## TUGAS SINGKAT A
Susun baris-baris dalam daftar sebagai tabel Markdown dengan kolom "Nomor" dan "Baris". Mulailah dari baris yang memuat "Click the yellow" dan lanjutkan sampai baris yang memuat "point(537,178)", tanpa baris kosong.

## TEKS BACAAN
━━━

Mimpi Indonesia untuk kembali menjadi tuan rumah Asian Games setelah 1962 mulai terwujud saat Badan Eksekutif Dewan Olimpiade Asia (OCA) mengumumkan Asian Games ke-18 pada 2018 akan diselenggarakan di Jakarta dan Palembang. Berita besar ini disampaikan empat tahun lalu di Korea Selatan, bersamaan dengan penyelenggaraan Asian Games Incheon 2014.
Direktur Departemen Look of the Games, City Beautifications, and Activation Inasgoc, Ade Lukman Djajadikusumah mengatakan, begitu mendapat kepastian menyelenggarakan Asian Games, pemerintah segera membentuk Inasgoc dan menghitung kebutuhan anggaran. ”Barulah pada 2016, promosi Asian Games dilakukan,” ujarnya di Jakarta, Kamis (22/3).
Padahal, menurut Ade, penetapan tuan rumah untuk ajang multicabang olahraga, seperti Asian Games dan Olimpiade, biasanya dilakukan tujuh hingga delapan tahun sebelum kegiatan tersebut. Pemerintah Korea Selatan, misalnya, mempromosikan Asian Games Incheon 2014 jauh hari sebelumnya. Pemerintah Jepang sejak 2013 bekerja memperkenalkan Olimpiade Tokyo 2020.
Waktu promosi yang pendek membuat Inasgoc harus memeras otak agar efektif dan efisien memperkenalkan Asian Games kepada masyarakat. Dalam dua tahun bekerja, Inasgoc menyusun dan melaksanakan strategi pemasaran guna menarik minat masyarakat terhadap Asian Games. ”Strategi yang kami pakai adalah menggunakan latar belakang kekayaan budaya, flora, dan fauna yang Indonesia miliki. Kita beruntung negara kita kaya dengan hal-hal itu sehingga memudahkan promosi Asian Games 2018,” ujarnya.

━━━

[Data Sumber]
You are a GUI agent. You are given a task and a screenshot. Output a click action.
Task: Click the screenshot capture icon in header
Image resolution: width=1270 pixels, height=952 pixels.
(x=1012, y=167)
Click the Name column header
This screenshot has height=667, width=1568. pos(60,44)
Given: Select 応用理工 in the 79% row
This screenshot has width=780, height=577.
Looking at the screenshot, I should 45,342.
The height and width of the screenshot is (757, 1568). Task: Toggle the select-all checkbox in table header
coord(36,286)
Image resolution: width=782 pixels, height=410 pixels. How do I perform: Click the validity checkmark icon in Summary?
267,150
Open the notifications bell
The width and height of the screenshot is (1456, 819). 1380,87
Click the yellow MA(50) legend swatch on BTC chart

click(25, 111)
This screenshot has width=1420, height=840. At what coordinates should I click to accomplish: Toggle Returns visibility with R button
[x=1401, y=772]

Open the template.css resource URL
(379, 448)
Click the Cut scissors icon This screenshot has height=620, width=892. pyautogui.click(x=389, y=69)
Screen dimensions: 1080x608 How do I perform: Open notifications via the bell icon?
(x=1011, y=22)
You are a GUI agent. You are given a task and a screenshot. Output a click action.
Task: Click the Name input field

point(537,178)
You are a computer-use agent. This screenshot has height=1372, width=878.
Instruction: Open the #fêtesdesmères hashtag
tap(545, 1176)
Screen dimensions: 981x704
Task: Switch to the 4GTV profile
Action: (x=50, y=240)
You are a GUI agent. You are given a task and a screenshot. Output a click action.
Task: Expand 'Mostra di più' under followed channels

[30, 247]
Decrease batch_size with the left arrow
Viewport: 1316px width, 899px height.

━━━

## TUGAS SINGKAT B
Teruskan teks bacaan tentang promosi Asian Games 2018 mulai setelah kalimat terakhirnya.

## HASIL LATIHAN A
| Nomor | Baris |
|---|---|
| 1 | Click the yellow MA(50) legend swatch on BTC chart |
| 2 | click(25, 111) |
| 3 | This screenshot has width=1420, height=840. At what coordinates should I click to accomplish: Toggle Returns visibility with R button |
| 4 | [x=1401, y=772] |
| 5 | Open the template.css resource URL |
| 6 | (379, 448) |
| 7 | Click the Cut scissors icon This screenshot has height=620, width=892. pyautogui.click(x=389, y=69) |
| 8 | Screen dimensions: 1080x608 How do I perform: Open notifications via the bell icon? |
| 9 | (x=1011, y=22) |
| 10 | You are a GUI agent. You are given a task and a screenshot. Output a click action. |
| 11 | Task: Click the Name input field |
| 12 | point(537,178) |

## HASIL LATIHAN B
Langkah pertama yang diambil Inasgoc adalah menciptakan logo, maskot, dan pola dasar yang mencerminkan keberagaman Indonesia. Setelah itu, Inasgoc mempercantik kota Jakarta dan Palembang dengan ornamenornamen khas Asian Games.
Di kawasan Senayan, Jakarta Pusat, misalnya, sejumlah tiang LRT dipasang foto-foto atlet yang sedang beraksi dengan gambar maskot dan logo Asian Games. Demikian juga halte, stasiun, jembatan layang, dan bus transjakarta juga dihias.
Dekorasi Asian Games dipasang tidak hanya di dalam arena kejuaraan, tetapi di berbagai sudut kota untuk meningkatkan kepedulian masyarakat. Kepedulian juga dicapai dengan promosi di sosial media, radio, televisi, dan sejumlah media cetak.
Untuk meningkatkan ketertarikan masyarakat, Inasgoc secara aktif mendatangi komunitas olahraga, sekolah, dan perguruan tinggi. Ketertarikan pelajar dan mahasiswa menjadi penting karena mereka akan menyimpan kenangan Asian Games selama bertahun-tahun.
Selama promosi, pelajar dan mahasiswa diajak melakukan berbagai aktivitas menarik, dari lomba menggambar dan mewarnai, hingga storytelling sejarah Asian Games. Promosi Asian Games juga dilakukan dengan membuat acara pada hari bebas kendaraan bermotor di Jakarta ataupun Palembang, antara lain membuat acara lari gembira.
Bekerja sama dengan OCA, lari gembira bahkan dilakukan pula di 30 negara, seperti di Arab Saudi, China, Nepal, Kazakstan, Tajikistan, China, Thailand, Korea Selatan, dan Timor Leste. ”Kami pun menggelar beberapa konser dan kegiatan budaya, seperti parade,” kata Ade.
Director of Communication Department Inasgoc Elwin Mok menuturkan, tantangan promosi Asian Games tidak hanya pada pendeknya waktu. Tantangan lain yang dihadapi adalah persiapan Asian Games berbarengan dengan bulan puasa dan Idul Fitri, pilkada serentak, Piala Dunia, serta masa pendaftaran Presiden dan Wakil Presiden. Hal ini membuat perhatian masyarakat akan terpecah.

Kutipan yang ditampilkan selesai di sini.